“European insurers are pulling out of the UN-convened Net-Zero Insurance Alliance over concerns that red states’ antitrust allegations could hurt their businesses. financial firms, and they’re clearly not enjoying it,” Politico writes. “Foreign-based insurers are getting a taste of the anti-ESG medicine that Republican policymakers have been serving to U.S. In fact, this antagonism toward companies having ESG policies is already pushing some insurance companies away. More recent news is that Republicans are going after ESG (environmental, social, and corporate governance) policies, or simply going after companies having ESG policies at all!

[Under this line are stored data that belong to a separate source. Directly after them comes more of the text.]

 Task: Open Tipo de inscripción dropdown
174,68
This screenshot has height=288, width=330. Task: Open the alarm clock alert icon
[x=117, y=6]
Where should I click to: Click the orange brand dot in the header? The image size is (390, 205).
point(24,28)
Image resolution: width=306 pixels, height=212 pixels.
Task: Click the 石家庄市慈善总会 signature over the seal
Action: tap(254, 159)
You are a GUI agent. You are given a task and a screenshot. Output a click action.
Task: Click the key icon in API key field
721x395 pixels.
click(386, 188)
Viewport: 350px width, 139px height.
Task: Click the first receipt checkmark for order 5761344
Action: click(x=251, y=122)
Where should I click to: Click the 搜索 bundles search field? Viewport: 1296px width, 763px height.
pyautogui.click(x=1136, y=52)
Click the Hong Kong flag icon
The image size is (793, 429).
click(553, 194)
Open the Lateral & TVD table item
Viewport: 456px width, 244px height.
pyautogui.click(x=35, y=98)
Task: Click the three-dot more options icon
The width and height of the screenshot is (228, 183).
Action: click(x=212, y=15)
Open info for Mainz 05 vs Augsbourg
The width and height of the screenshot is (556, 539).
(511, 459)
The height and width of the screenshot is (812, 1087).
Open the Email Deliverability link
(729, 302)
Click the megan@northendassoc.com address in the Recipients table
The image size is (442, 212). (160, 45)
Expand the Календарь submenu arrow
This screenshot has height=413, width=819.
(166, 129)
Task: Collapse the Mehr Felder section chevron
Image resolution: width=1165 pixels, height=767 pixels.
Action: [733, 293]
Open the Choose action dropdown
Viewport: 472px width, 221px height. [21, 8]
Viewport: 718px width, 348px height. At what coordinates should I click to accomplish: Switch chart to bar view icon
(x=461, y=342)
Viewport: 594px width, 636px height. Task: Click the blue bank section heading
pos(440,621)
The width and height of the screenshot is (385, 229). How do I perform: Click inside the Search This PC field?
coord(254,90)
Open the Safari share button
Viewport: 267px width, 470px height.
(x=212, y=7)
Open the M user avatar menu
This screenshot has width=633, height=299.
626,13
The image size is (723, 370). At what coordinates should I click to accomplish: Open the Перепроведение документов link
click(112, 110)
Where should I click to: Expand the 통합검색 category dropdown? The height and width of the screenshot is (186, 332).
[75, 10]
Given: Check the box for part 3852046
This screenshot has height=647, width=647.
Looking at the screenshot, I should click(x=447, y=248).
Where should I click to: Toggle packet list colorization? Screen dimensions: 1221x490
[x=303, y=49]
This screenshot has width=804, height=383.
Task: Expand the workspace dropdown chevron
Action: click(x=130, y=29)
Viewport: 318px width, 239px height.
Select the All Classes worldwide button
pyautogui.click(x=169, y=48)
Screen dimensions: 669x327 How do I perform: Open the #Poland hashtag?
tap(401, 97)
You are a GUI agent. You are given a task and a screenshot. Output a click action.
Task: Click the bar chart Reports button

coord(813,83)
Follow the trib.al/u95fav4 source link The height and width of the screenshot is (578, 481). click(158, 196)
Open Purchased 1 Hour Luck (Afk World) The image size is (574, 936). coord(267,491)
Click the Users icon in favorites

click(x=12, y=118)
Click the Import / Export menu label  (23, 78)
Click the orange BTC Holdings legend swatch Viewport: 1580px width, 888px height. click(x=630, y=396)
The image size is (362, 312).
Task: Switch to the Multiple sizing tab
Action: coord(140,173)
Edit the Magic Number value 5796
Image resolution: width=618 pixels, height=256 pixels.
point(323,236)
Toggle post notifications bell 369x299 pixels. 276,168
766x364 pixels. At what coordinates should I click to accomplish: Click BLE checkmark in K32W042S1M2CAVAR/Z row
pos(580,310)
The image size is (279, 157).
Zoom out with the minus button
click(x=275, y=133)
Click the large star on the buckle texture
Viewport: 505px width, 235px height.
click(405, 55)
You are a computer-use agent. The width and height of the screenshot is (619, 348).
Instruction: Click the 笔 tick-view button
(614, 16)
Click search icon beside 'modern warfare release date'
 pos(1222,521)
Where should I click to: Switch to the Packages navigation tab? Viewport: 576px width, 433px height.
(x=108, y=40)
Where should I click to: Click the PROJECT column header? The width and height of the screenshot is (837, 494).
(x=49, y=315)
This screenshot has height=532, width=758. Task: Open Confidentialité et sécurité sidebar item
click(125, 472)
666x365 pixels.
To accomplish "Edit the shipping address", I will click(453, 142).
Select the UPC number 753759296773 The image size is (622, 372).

Republicans have increasingly been telling companies what they can and cannot do, to the point that the governor of Florida has been attacking the largest employer in Florida and one of the most beloved companies on the planet, Disney.
Love dont change free#
Some people believe that politicians should leave businesses alone and let them do what they do - navigate the free market, employ people, and make money. But, some political extremists may disrupt that. These risks are a critical part of insurance companies’ analyses now. Long story short: you need to understand the different types of destruction that can hit your insured property or people and the likelihood that fate brings those different levels of destruction to those properties/people.Īs such, the property insurance industry has been a leader at analyzing and understanding the risks of global heating and climate destabilization. Whether talking about home insurance, car insurance, life insurance, or some other kind of insurance, the first step is to do the math of how likely it is that certain destruction will occur (mostly through accident or natural calamity) - or, more broadly, the estimated cost of destruction across whatever the market is that they’re insuring - and the next step is to charge customers a bit more than the estimated payouts for insuring against that destruction. The insurance industry survives and thrives on two things: its ability to quantify risk and then its ability to profit on it.